**Instruction**.
Copy out the entries below, swapping "Where should I click to" for "Where do I click to" everywhere it occurs. Change nothing else.

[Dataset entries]

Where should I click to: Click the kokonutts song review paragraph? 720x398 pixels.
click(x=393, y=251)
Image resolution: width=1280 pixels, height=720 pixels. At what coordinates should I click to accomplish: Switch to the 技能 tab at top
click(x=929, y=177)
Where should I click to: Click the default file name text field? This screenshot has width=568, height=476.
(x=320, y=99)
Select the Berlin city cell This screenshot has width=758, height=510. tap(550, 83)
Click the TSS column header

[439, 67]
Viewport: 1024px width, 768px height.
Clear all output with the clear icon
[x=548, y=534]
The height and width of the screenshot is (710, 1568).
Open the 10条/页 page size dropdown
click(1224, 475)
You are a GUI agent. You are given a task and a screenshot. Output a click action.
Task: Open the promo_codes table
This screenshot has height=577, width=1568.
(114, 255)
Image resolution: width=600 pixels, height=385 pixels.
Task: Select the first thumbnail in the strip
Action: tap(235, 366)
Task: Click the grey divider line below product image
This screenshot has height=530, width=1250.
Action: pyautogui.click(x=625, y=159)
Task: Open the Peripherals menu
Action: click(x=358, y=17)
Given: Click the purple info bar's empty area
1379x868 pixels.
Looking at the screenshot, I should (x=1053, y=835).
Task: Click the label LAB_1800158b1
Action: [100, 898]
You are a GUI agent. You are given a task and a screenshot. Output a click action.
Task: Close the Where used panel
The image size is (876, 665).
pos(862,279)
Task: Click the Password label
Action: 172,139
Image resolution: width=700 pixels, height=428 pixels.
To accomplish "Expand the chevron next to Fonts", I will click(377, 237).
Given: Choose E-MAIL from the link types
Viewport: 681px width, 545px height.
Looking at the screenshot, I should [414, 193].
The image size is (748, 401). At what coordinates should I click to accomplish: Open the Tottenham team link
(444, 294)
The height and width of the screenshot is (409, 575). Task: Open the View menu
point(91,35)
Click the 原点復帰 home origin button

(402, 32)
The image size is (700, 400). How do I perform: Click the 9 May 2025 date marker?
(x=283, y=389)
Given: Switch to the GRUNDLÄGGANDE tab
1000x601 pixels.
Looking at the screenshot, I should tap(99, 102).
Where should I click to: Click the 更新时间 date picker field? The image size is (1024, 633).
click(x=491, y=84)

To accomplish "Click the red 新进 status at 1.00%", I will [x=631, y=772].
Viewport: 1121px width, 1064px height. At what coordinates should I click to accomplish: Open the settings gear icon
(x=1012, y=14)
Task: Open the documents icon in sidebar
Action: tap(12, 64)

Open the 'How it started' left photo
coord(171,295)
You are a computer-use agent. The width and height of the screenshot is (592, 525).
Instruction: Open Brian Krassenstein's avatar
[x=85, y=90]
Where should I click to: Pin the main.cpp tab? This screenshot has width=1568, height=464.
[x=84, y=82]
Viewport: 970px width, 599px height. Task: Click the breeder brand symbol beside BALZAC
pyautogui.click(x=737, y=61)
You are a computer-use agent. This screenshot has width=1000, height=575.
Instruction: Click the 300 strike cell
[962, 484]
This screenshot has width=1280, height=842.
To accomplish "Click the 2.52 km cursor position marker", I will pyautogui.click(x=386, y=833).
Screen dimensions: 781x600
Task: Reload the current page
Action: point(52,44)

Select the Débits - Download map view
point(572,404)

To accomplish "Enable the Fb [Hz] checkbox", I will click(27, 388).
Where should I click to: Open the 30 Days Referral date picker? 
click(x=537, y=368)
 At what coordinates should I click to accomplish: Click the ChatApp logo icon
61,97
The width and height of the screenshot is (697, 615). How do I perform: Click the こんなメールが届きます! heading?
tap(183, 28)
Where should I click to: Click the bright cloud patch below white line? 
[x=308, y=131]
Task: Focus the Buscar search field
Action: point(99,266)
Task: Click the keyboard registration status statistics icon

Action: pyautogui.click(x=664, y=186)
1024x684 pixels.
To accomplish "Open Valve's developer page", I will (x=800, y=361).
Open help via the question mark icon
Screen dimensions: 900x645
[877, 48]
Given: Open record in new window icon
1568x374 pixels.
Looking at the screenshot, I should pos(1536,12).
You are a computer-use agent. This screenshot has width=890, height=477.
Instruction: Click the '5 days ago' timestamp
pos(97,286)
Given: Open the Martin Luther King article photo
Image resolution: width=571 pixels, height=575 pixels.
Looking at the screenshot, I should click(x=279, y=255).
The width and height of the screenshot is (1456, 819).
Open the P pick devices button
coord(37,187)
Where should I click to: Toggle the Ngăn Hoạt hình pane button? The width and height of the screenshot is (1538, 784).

**Result for this task**.
Where do I click to: Click the kokonutts song review paragraph? 720x398 pixels.
click(x=393, y=251)
Image resolution: width=1280 pixels, height=720 pixels. At what coordinates should I click to accomplish: Switch to the 技能 tab at top
click(x=929, y=177)
Where do I click to: Click the default file name text field? This screenshot has width=568, height=476.
(x=320, y=99)
Select the Berlin city cell This screenshot has width=758, height=510. tap(550, 83)
Click the TSS column header

[439, 67]
Viewport: 1024px width, 768px height.
Clear all output with the clear icon
[x=548, y=534]
The height and width of the screenshot is (710, 1568).
Open the 10条/页 page size dropdown
click(1224, 475)
You are a GUI agent. You are given a task and a screenshot. Output a click action.
Task: Open the promo_codes table
This screenshot has height=577, width=1568.
(114, 255)
Image resolution: width=600 pixels, height=385 pixels.
Task: Select the first thumbnail in the strip
Action: tap(235, 366)
Task: Click the grey divider line below product image
This screenshot has height=530, width=1250.
Action: pyautogui.click(x=625, y=159)
Task: Open the Peripherals menu
Action: click(x=358, y=17)
Given: Click the purple info bar's empty area
1379x868 pixels.
Looking at the screenshot, I should (x=1053, y=835).
Task: Click the label LAB_1800158b1
Action: [100, 898]
You are a GUI agent. You are given a task and a screenshot. Output a click action.
Task: Close the Where used panel
The image size is (876, 665).
pos(862,279)
Task: Click the Password label
Action: 172,139
Image resolution: width=700 pixels, height=428 pixels.
To accomplish "Expand the chevron next to Fonts", I will click(377, 237).
Given: Choose E-MAIL from the link types
Viewport: 681px width, 545px height.
Looking at the screenshot, I should [414, 193].
The image size is (748, 401). At what coordinates should I click to accomplish: Open the Tottenham team link
(444, 294)
The height and width of the screenshot is (409, 575). Task: Open the View menu
point(91,35)
Click the 原点復帰 home origin button

(402, 32)
The image size is (700, 400). How do I perform: Click the 9 May 2025 date marker?
(x=283, y=389)
Given: Switch to the GRUNDLÄGGANDE tab
1000x601 pixels.
Looking at the screenshot, I should tap(99, 102).
Where do I click to: Click the 更新时间 date picker field? The image size is (1024, 633).
click(x=491, y=84)

To accomplish "Click the red 新进 status at 1.00%", I will [x=631, y=772].
Viewport: 1121px width, 1064px height. At what coordinates should I click to accomplish: Open the settings gear icon
(x=1012, y=14)
Task: Open the documents icon in sidebar
Action: tap(12, 64)

Open the 'How it started' left photo
coord(171,295)
You are a computer-use agent. The width and height of the screenshot is (592, 525).
Instruction: Open Brian Krassenstein's avatar
[x=85, y=90]
Where do I click to: Pin the main.cpp tab? This screenshot has width=1568, height=464.
[x=84, y=82]
Viewport: 970px width, 599px height. Task: Click the breeder brand symbol beside BALZAC
pyautogui.click(x=737, y=61)
You are a computer-use agent. This screenshot has width=1000, height=575.
Instruction: Click the 300 strike cell
[962, 484]
This screenshot has width=1280, height=842.
To accomplish "Click the 2.52 km cursor position marker", I will pyautogui.click(x=386, y=833).
Screen dimensions: 781x600
Task: Reload the current page
Action: point(52,44)

Select the Débits - Download map view
point(572,404)

To accomplish "Enable the Fb [Hz] checkbox", I will click(27, 388).
Where do I click to: Open the 30 Days Referral date picker? 
click(x=537, y=368)
 At what coordinates should I click to accomplish: Click the ChatApp logo icon
61,97
The width and height of the screenshot is (697, 615). How do I perform: Click the こんなメールが届きます! heading?
tap(183, 28)
Where do I click to: Click the bright cloud patch below white line? 
[x=308, y=131]
Task: Focus the Buscar search field
Action: point(99,266)
Task: Click the keyboard registration status statistics icon

Action: pyautogui.click(x=664, y=186)
1024x684 pixels.
To accomplish "Open Valve's developer page", I will (x=800, y=361).
Open help via the question mark icon
Screen dimensions: 900x645
[877, 48]
Given: Open record in new window icon
1568x374 pixels.
Looking at the screenshot, I should pos(1536,12).
You are a computer-use agent. This screenshot has width=890, height=477.
Instruction: Click the '5 days ago' timestamp
pos(97,286)
Given: Open the Martin Luther King article photo
Image resolution: width=571 pixels, height=575 pixels.
Looking at the screenshot, I should click(x=279, y=255).
The width and height of the screenshot is (1456, 819).
Open the P pick devices button
coord(37,187)
Where do I click to: Toggle the Ngăn Hoạt hình pane button? The width and height of the screenshot is (1538, 784).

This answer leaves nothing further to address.